FIG. 20 is illustrative in section and schematic of one example of prior art imaging optical systems. The imaging optical system comprises, in order from its object side (the left side of FIG. 20), a first lens group G1 having a positive focal length and a second lens group G2 having a negative focal length with a stop S interposed between them. The first lens group G1 comprises, in order from its object side, a positive first lens L1, a negative second lens group L2, and a positive third lens L3 and a fourth lens L4 having a cementing surface, and the second lens group G2 comprises a fifth lens L5 defined by a positive meniscus lens convex on an imaging plane side and a sixth lens L6 defined by a negative meniscus lens concave on the object side. Light emanating out of a subject passes through the first lens L1 to the sixth lens L6, and is imaged on an imaging plane 6 with a CCD image sensor placed on it, where the image of the subject is taken.
Well now, current trends in recent imaging optical systems are to reduce their size, weight and cost, and with this, molded optical elements more improved in terms of mass productivity and cost than ordinary polished optical elements are more frequently used for optical elements used with them, too. Molded optical elements are preferably fabricated by molding glasses or resins using molds.
In cutting of the mold used for such molding, there is the need of simplifying the process involved and keeping processing precision high; to this end, cutting is generally implemented by operating a cutting tool at equal pitch in a certain direction or operating a cutting tool at equal speed on a constantly rotating mold member.
However, when the mold is prepared by operating a cutting tool at equal pitch in a certain direction or operating a cutting tool at equal speed on a constantly rotating mold member, there is a minute, periodic streak produced depending on the feed pitch or the rotation speed and feed speed.

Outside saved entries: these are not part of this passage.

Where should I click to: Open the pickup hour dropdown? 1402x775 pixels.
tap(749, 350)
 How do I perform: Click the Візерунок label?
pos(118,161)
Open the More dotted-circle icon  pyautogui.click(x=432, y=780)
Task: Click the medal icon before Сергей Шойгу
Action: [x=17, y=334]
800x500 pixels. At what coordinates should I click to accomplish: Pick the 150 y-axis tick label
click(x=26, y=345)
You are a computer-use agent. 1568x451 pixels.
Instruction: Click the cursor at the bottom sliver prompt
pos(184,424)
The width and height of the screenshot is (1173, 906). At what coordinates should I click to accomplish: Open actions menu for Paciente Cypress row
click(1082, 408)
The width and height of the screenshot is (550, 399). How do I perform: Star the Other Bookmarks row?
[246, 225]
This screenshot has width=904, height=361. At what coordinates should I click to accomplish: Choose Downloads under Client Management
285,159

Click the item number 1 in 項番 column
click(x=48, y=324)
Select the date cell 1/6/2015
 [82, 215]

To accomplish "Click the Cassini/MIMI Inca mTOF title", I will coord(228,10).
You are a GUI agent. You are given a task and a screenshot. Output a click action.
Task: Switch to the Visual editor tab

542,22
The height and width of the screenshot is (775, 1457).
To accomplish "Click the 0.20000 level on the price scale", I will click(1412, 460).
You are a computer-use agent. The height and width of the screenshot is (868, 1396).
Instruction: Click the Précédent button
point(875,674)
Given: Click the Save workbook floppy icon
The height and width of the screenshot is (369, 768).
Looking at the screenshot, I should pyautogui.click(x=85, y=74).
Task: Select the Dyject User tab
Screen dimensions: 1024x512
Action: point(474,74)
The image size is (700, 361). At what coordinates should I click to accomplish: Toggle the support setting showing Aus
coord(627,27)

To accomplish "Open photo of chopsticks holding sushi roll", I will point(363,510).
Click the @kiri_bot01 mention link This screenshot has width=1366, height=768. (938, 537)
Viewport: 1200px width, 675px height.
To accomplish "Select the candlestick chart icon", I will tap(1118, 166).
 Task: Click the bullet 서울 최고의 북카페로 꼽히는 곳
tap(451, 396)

As the mold having such a streak is used for glass or resin molding, it is transferred, yielding a molded optical element having a periodic streak, too.
As high-brightness subject light inclusive of sunlight, light from light sources, illumination light and light from emitters is taken with a digital camera's imaging apparatus comprising a molded optical element having such a streak, there is diffracted light generated from that streak on the surface of the molded optical element. As shown in FIG. 22, this diffracted light is concurrently incident on a position different from the position with a light source image 10 formed at it, forming a nonessential light image 11. Note here that the optical system of FIG. 20 is used as the imaging optical system 7 of FIG. 22, and the 7th optical surface (the surface of the 4th lens L4 on the imaging plane side) r7 is supposed to have a periodic streak 2.
A problem with the periodic streak 2 thus produced on the molded optical element surface is that, as shown in FIG. 22, nonessential light occurs, giving rise to image quality deterioration.
To reduce or eliminate such a nonessential light image, the method for removing that streak by a polishing step has been used so far in the art. With that method, however, there is a risk of design surface shape breaking down, resulting in a lowering of resolving power.
It is noted that when the optical element having such a periodic streak is used with an image reader using a line sensor and a rectangular optical element, it has been proposed in Patent Publication 1 to get rid of influences of diffracted light from that steak. However, this is not applicable to an image apparatus using two-dimensional light receptor elements as herein contemplated.
[Patent Publication 1]
JP(A)2005-331715